Kadınlardan sık sık yanlış seçimleriyle ilgili serzenişler duyarız. Kadınlar neden kötü adamlara âşık olur? Sen de bu sorunun cevabını merak ettin mi? Yapılan bir araştırma, kötü adamlara âşık olan kadınların hepsinin, onları değiştirebileceğine inandığını gösteriyor. Peki o kötü adamlar değişmiş mi? Çoğu zaman hayır! Kadınları bu mücadeleye iten ise kahramanlık kompleksi.

Kötü Adamların Ortak Özellikleri

Sana tanıdık gelecek pek çok özellikleri var:

  • Güçlü maskülen imaja rağmen altta yatan kırılgan çocuksuluk
  • Aşırıya kaçan korumacılık –ki pek çok kıskançlık krizi buradan çıkıyor.
  • Sıra dışı, neredeyse tüm dünyaya meydan okuyan tavırlar
  • Ele avuca sığmayan, kontrol edilemeyen yanlarıyla, kadınlarda mücadele isteği uyandırmaları
  • Gizemli hâllerinin kadında yarattığı ‘çözme’ arzusu
  • Bir uçtan diğerine kesin savrulmalarının kadında hep diri tuttuğu merak…

Çoğu kadının korumacılık dürtüsüyle sarıldığı ‘kötü adamlar’ dikenleriyle kanatmaya ve yaralamaya devam eder. Çoğu durumda kadın, kendi korunma ihtiyacını bir erkeğe yansıtır. Belki sevgi tanımını ilk yaptığımız anneden yeterince sevgi alamamak, belki de aşk kodlarımızı belirleyen ‘baba’ figüründeki noksanlıklar…

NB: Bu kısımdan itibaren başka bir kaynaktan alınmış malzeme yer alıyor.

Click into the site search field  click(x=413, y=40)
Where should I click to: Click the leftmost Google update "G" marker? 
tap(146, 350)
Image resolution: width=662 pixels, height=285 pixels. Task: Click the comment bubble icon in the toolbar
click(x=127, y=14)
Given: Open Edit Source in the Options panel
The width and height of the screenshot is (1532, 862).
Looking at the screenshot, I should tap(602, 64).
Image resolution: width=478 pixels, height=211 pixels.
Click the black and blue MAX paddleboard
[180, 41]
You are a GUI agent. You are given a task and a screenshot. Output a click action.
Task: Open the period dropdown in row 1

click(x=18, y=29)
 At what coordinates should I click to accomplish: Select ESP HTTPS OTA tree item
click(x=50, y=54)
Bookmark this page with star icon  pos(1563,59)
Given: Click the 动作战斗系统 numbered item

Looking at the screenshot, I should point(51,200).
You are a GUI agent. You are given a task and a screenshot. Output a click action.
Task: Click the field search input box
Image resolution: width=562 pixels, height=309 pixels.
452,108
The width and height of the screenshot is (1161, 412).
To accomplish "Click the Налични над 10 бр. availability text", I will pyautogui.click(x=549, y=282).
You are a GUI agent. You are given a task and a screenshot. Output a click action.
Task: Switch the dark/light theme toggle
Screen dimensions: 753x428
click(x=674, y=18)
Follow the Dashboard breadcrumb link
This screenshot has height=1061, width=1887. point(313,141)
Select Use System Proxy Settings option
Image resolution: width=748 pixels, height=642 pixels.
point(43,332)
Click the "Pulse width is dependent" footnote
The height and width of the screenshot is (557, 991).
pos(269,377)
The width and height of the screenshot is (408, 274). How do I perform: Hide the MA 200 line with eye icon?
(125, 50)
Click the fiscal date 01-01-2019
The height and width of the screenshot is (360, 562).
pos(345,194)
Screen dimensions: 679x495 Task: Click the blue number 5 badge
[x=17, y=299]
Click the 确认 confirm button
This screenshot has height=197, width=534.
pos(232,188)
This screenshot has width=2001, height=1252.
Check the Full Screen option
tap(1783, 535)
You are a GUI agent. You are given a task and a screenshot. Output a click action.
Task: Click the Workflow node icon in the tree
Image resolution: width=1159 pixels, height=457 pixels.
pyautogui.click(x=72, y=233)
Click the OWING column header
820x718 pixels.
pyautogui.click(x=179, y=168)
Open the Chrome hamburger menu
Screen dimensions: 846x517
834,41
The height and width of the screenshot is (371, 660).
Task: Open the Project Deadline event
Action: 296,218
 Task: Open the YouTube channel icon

Kökeninde çocukluk travmalarının yattığı hikâyeyi değiştirme arzusu var. Ne yazık ki o hikâye değişmiyor. Ancak işaretleri görüp önlem almak da senin elinde; sağlıksız bir ilişkinin içinde yer almak zorunda değilsin.

Görüntülenme Sayısı:
817
Kategoriler:
Psikoloji

Yorumlar yapılamaz.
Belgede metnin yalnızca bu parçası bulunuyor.